═════ Data in this exercise
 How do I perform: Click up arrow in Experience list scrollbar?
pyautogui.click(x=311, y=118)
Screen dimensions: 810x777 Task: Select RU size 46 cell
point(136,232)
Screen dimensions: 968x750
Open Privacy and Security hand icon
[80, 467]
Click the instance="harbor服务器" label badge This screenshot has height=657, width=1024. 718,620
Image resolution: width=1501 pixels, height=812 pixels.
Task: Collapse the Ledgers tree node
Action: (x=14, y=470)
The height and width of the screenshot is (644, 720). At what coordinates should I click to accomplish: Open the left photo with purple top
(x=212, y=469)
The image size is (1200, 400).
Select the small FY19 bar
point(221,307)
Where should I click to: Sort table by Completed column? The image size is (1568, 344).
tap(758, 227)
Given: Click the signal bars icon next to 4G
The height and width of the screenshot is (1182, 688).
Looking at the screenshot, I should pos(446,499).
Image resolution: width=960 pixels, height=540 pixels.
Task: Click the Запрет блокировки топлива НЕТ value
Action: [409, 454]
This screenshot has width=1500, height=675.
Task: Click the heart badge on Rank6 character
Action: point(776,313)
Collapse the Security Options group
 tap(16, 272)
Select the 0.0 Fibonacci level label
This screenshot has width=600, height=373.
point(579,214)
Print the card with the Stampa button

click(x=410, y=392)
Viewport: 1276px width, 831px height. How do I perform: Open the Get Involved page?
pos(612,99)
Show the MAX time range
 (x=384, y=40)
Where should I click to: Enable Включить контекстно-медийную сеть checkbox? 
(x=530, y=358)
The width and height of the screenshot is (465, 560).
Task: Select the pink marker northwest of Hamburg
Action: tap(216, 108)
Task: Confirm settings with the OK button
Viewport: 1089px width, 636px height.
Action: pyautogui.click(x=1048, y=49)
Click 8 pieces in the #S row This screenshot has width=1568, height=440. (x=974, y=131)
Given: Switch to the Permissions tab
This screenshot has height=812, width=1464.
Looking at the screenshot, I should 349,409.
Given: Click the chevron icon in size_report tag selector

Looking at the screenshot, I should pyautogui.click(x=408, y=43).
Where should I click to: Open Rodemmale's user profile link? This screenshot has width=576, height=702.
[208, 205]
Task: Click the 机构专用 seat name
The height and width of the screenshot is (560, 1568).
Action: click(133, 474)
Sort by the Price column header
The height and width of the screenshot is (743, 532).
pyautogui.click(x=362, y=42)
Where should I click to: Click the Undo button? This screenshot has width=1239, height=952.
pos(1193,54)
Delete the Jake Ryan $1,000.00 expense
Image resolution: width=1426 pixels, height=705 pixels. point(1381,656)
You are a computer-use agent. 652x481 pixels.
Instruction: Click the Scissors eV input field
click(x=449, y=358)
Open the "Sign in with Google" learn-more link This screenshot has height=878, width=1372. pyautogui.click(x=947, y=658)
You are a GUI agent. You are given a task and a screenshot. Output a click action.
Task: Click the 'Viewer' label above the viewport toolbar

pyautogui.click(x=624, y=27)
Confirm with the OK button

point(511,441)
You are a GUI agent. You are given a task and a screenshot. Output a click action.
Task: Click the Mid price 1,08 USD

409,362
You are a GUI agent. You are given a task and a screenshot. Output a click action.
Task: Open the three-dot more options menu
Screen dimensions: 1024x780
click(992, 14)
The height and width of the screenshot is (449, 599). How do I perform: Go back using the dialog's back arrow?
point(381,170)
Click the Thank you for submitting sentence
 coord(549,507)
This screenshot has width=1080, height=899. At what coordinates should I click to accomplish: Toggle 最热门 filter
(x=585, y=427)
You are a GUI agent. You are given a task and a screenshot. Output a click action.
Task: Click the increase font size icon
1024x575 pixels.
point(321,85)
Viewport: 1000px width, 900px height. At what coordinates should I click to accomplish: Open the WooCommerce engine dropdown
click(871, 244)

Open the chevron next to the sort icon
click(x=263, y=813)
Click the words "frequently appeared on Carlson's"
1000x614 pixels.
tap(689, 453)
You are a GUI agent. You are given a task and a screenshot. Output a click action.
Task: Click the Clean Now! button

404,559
══════════
## What you are asked to do
Word for word, set down each line of the material.

## Answer for the task
 How do I perform: Click up arrow in Experience list scrollbar?
pyautogui.click(x=311, y=118)
Screen dimensions: 810x777 Task: Select RU size 46 cell
point(136,232)
Screen dimensions: 968x750
Open Privacy and Security hand icon
[80, 467]
Click the instance="harbor服务器" label badge This screenshot has height=657, width=1024. 718,620
Image resolution: width=1501 pixels, height=812 pixels.
Task: Collapse the Ledgers tree node
Action: (x=14, y=470)
The height and width of the screenshot is (644, 720). At what coordinates should I click to accomplish: Open the left photo with purple top
(x=212, y=469)
The image size is (1200, 400).
Select the small FY19 bar
point(221,307)
Where should I click to: Sort table by Completed column? The image size is (1568, 344).
tap(758, 227)
Given: Click the signal bars icon next to 4G
The height and width of the screenshot is (1182, 688).
Looking at the screenshot, I should pos(446,499).
Image resolution: width=960 pixels, height=540 pixels.
Task: Click the Запрет блокировки топлива НЕТ value
Action: [409, 454]
This screenshot has width=1500, height=675.
Task: Click the heart badge on Rank6 character
Action: point(776,313)
Collapse the Security Options group
 tap(16, 272)
Select the 0.0 Fibonacci level label
This screenshot has width=600, height=373.
point(579,214)
Print the card with the Stampa button

click(x=410, y=392)
Viewport: 1276px width, 831px height. How do I perform: Open the Get Involved page?
pos(612,99)
Show the MAX time range
 (x=384, y=40)
Where should I click to: Enable Включить контекстно-медийную сеть checkbox? 
(x=530, y=358)
The width and height of the screenshot is (465, 560).
Task: Select the pink marker northwest of Hamburg
Action: tap(216, 108)
Task: Confirm settings with the OK button
Viewport: 1089px width, 636px height.
Action: pyautogui.click(x=1048, y=49)
Click 8 pieces in the #S row This screenshot has width=1568, height=440. (x=974, y=131)
Given: Switch to the Permissions tab
This screenshot has height=812, width=1464.
Looking at the screenshot, I should 349,409.
Given: Click the chevron icon in size_report tag selector

Looking at the screenshot, I should pyautogui.click(x=408, y=43).
Where should I click to: Open Rodemmale's user profile link? This screenshot has width=576, height=702.
[208, 205]
Task: Click the 机构专用 seat name
The height and width of the screenshot is (560, 1568).
Action: click(133, 474)
Sort by the Price column header
The height and width of the screenshot is (743, 532).
pyautogui.click(x=362, y=42)
Where should I click to: Click the Undo button? This screenshot has width=1239, height=952.
pos(1193,54)
Delete the Jake Ryan $1,000.00 expense
Image resolution: width=1426 pixels, height=705 pixels. point(1381,656)
You are a computer-use agent. 652x481 pixels.
Instruction: Click the Scissors eV input field
click(x=449, y=358)
Open the "Sign in with Google" learn-more link This screenshot has height=878, width=1372. pyautogui.click(x=947, y=658)
You are a GUI agent. You are given a task and a screenshot. Output a click action.
Task: Click the 'Viewer' label above the viewport toolbar

pyautogui.click(x=624, y=27)
Confirm with the OK button

point(511,441)
You are a GUI agent. You are given a task and a screenshot. Output a click action.
Task: Click the Mid price 1,08 USD

409,362
You are a GUI agent. You are given a task and a screenshot. Output a click action.
Task: Open the three-dot more options menu
Screen dimensions: 1024x780
click(992, 14)
The height and width of the screenshot is (449, 599). How do I perform: Go back using the dialog's back arrow?
point(381,170)
Click the Thank you for submitting sentence
 coord(549,507)
This screenshot has width=1080, height=899. At what coordinates should I click to accomplish: Toggle 最热门 filter
(x=585, y=427)
You are a GUI agent. You are given a task and a screenshot. Output a click action.
Task: Click the increase font size icon
1024x575 pixels.
point(321,85)
Viewport: 1000px width, 900px height. At what coordinates should I click to accomplish: Open the WooCommerce engine dropdown
click(871, 244)

Open the chevron next to the sort icon
click(x=263, y=813)
Click the words "frequently appeared on Carlson's"
1000x614 pixels.
tap(689, 453)
You are a GUI agent. You are given a task and a screenshot. Output a click action.
Task: Click the Clean Now! button

404,559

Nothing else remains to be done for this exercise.